The Castro from Cuba

When the U.S owned oil refineries in Cuba stopped processing oil, they were expropriated, and the diplomatic relations between Cuba and the U.S soured. As a result the Cuban government signed a variety of agreements with the USSR, which included buying oil and receiving military and economic aid. As Cuba traded millions of tons of sugar in return for financial aid, that ran into billions, and agricultural machinery, the economy started looking up.

While the Soviet Union gave Cuba the initial push, before it collapsed in 1991, Castro took some steps to wipe out social and economic inequality within the nation. It started with the first agrarian reform law (1959) which limited property rights to 1000 hectares per person. At the same time the property of many wealthy individuals was nationalized for redistribution to the poor. Also, the state owned farms permanently employed seasonal labour, as a result these labourers enjoyed social security, education and free medical and day care benefits. The overall loss of the wealthy, due to inadequate compensation, was, however, less than the overall gains of the poor. The aim was to increase the purchasing power of millions of poor Cubans to encourage industrial growth. The second agrarian reform law (1963) which reduced private property rights to 67 hectares per person aimed at promoting agrarian co-operatives through which people can benefit from modern infrastructure, which the majority was oblivious to, such as housing with toilets, even schools.

Though it was a self-sustained economy that Castro had envisioned for Cuba, he opened a previously closed market economy to foreign investment. He also encouraged tourism to bring in revenues from other nations. Another reason for increased tourism was the supply of good quality doctors, due to availability of top notch education. These medical services were also sold to nations such as Venezuela in exchange for oil.

In recent times Cuba has formed strong trade deals with countries like China and Venezuela, the value of the Cuban peso has appreciated due to certain fiscal measures taken by the government, oil has been discovered in the Cuban waters and overall economic conditions are looking good with new housing and state salary hikes expected in the future.

There is no doubt about Fidel Castro’s contribution in uplifting the have-nots of Cuba and improving its economic condition. This self proclaimed Marxist-Leninist had a vision: a self-sustained nation with equal social and economic opportunity for all. Albeit all his achievements, one cannot completely agree that he has realized this vision. Though reforms in the agriculture sector rendered economic independence to millions, the richer landowners were unfairly compensated and gained nothing. Allocation of resources by the state did not reflect equality, also state owned land was inefficiently managed. Nationalization of property also forced former owners to flee to the U.S and generated ill will against Castro’s communistic regime amongst the same.

→ WHAT THIS EXERCISE ASKS
a - Sum up the passage on Castro's Cuba in two sentences.
b - For each statement, answer yes or no on whether it agrees with the passage on Castro's Cuba, and quote the words from the passage that decide it.
(i) The 1959 agrarian reform law limited property rights to 1000 hectares per person.
(ii) Cuba sold medical services to Venezuela in exchange for sugar.
(iii) The 1963 agrarian reform law reduced private property rights to 67 hectares per person.
c - Continue the passage on Castro's Cuba from its last sentence.

→ SUPPLIED ENTRIES
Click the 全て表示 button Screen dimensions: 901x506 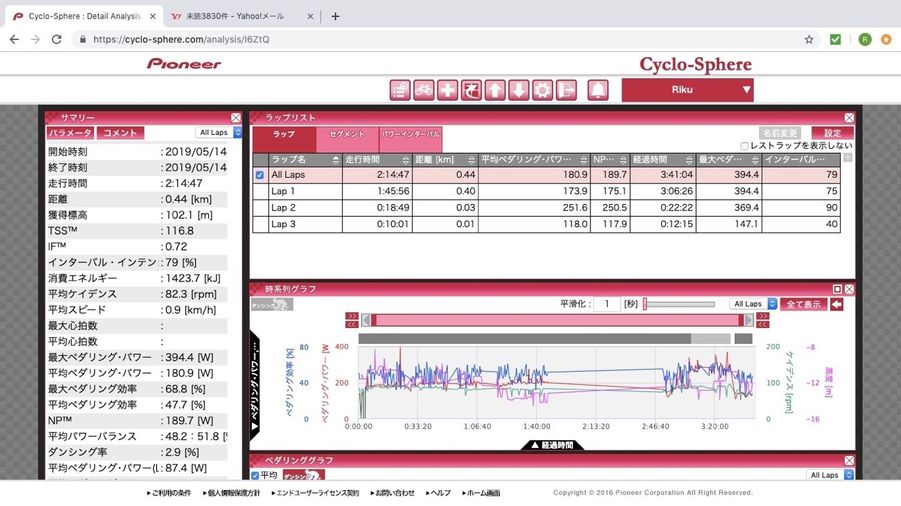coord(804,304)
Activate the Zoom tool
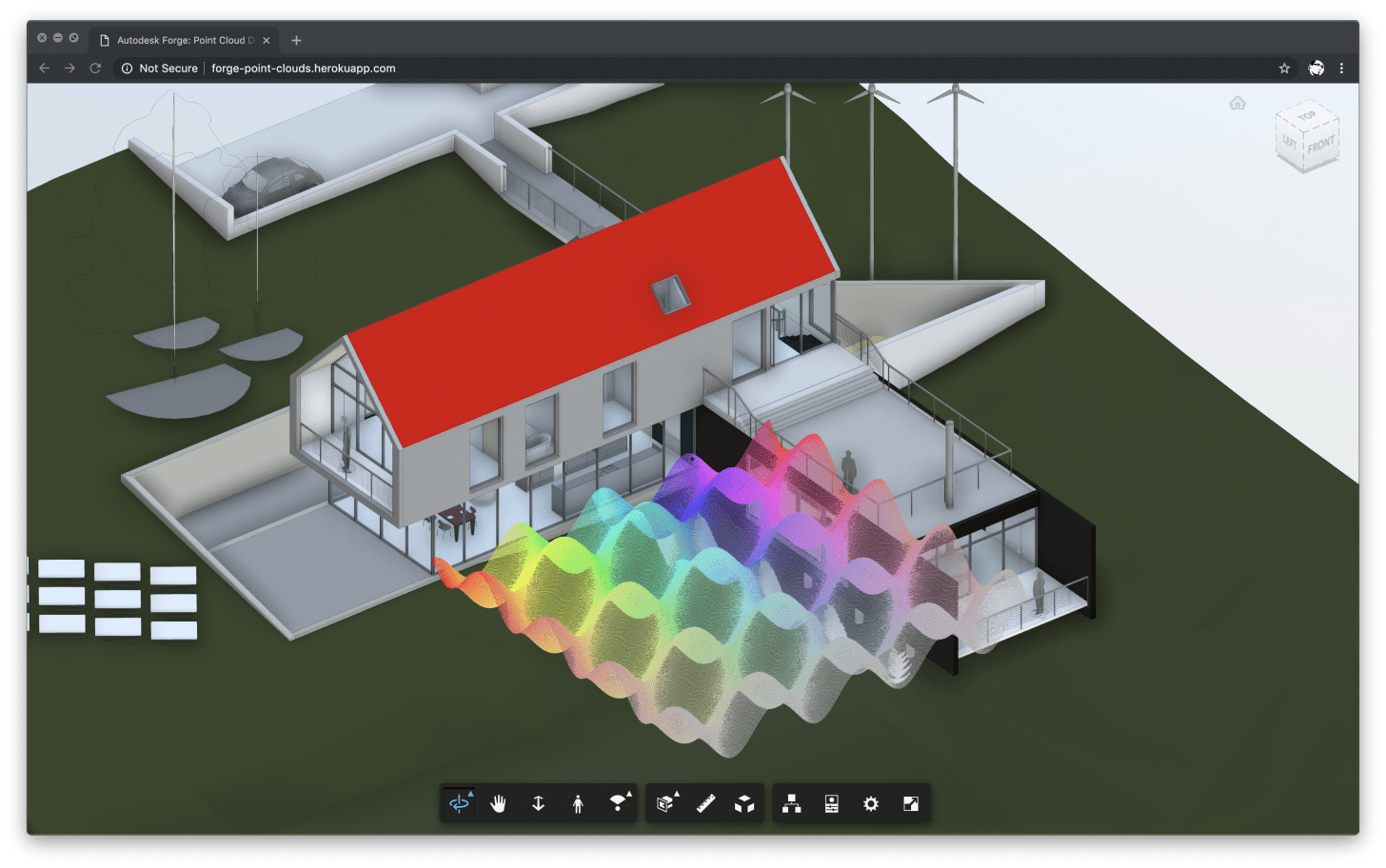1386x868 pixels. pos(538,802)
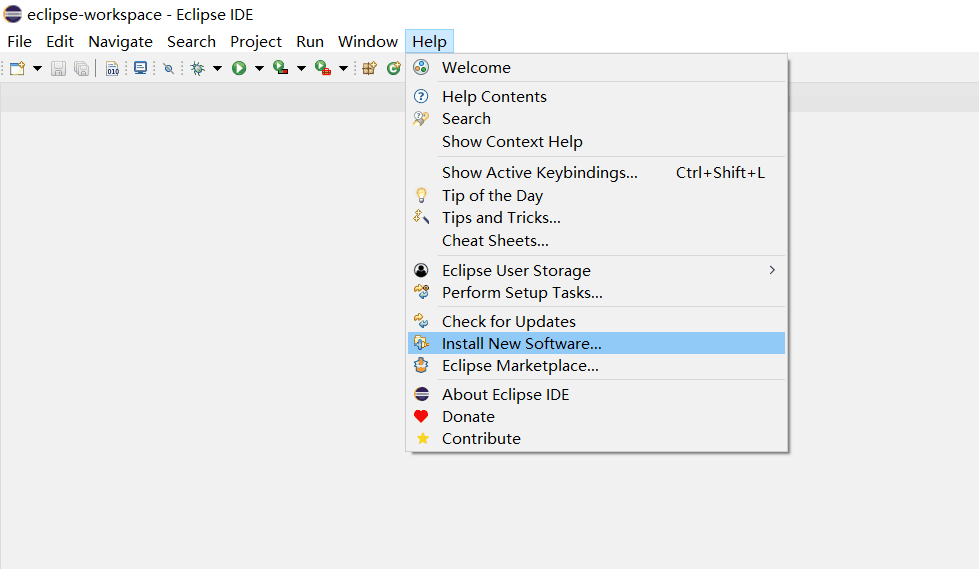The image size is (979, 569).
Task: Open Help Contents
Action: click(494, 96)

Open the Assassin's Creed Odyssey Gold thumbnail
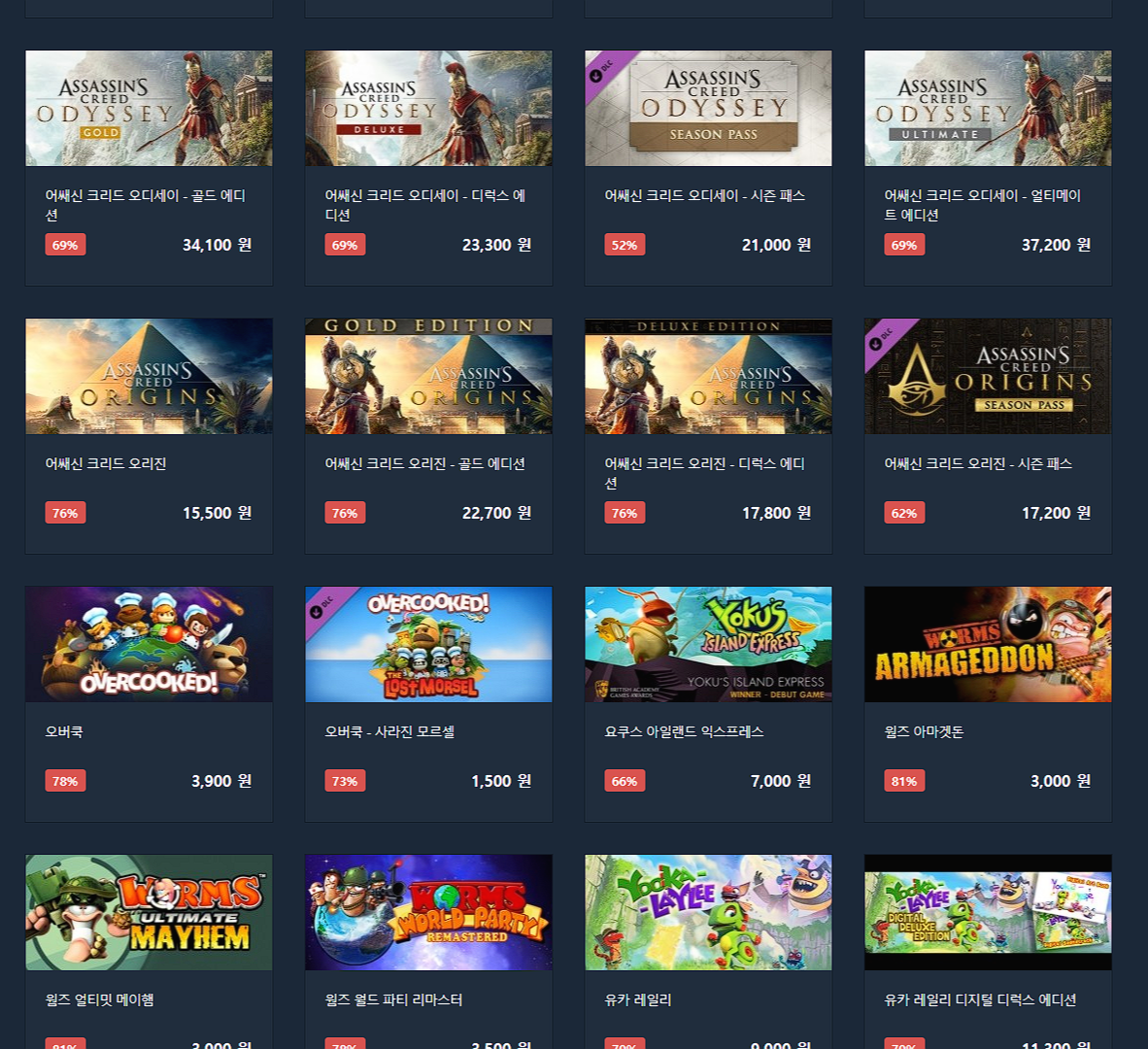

==

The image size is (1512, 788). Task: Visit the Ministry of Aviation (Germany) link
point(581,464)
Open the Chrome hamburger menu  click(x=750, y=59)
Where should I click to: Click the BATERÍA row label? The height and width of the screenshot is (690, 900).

==

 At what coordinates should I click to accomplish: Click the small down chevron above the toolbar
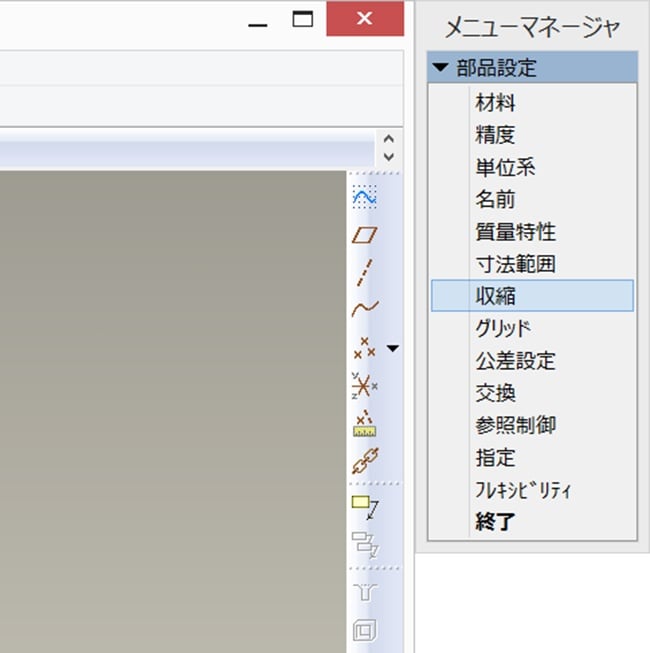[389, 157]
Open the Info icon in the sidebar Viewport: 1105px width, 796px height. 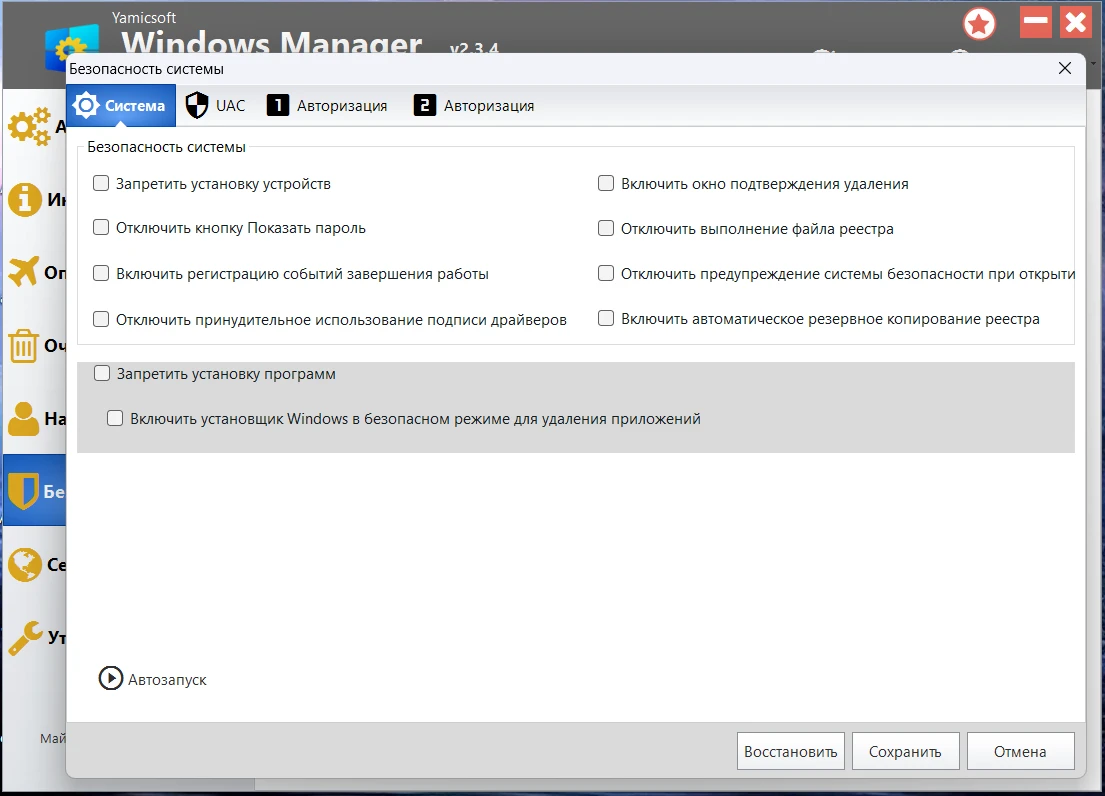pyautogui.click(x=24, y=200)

→ ANSWERS BELOW
a - After relations with the U.S. soured over the expropriated oil refineries, Cuba turned to the USSR for aid, and Castro pursued agrarian reform, nationalization, foreign investment and tourism to reduce inequality and improve the economy. The passage credits him with uplifting Cuba's have-nots but argues that his vision of a self-sustained nation with equal opportunity was not fully realized, citing unfair compensation of landowners, unequal resource allocation, inefficient management of state land, and ill will among former owners who fled to the U.S.

b -
(i) Yes: "the first agrarian reform law (1959) which limited property rights to 1000 hectares per person"
(ii) No: "These medical services were also sold to nations such as Venezuela in exchange for oil."
(iii) Yes: "The second agrarian reform law (1963) which reduced private property rights to 67 hectares per person"

c -
Ownership of inputs by state, in case of independent producers, has led to these producers being dependent on the underground economy, which is also thriving as a result of the trade of unwanted consumer goods which have been rationed, for a little extra money.

Free education and medical care sound good, but not when citizens can acquire these ‘free’ medicines only if they get remittances from relatives abroad to pay for medical facilities, and when children are forced into child labour in return for ‘free’ education. The government seems to have turned a blind eye to the sex tourism too, which is rampant in the name of tourism. Also, it is shocking that a country which was dependent on the USSR for oil is now an exporter of it. The reason however is not the latest discovery of petroleum deposits in the Carribean water bodies but a supposed barter deal with new friend Hugo Chavez, Venezuelan president, who supplies 100,000 barrels of oil to Cuba, daily, thus unjustly appropriating his own citizens’ birthright to their country’s resources.

All this and his military and leftist regime have been criticized by many. Some critics have called him power driven and his reforms have been interpreted as strategies to garner mass appeal and a majority support. Everything said and done, Fidel Castro, soon to be former president of Cuba and close associate of the iconic Che Guevara has achieved Cuba’s economic independence and freedom from one of the world’s superpowers-the United States of America, and made his mark on the world. He does, and will eternally remain in the hearts of millions as a revolutionary and charismatic leader who led Cuba into the 21st century.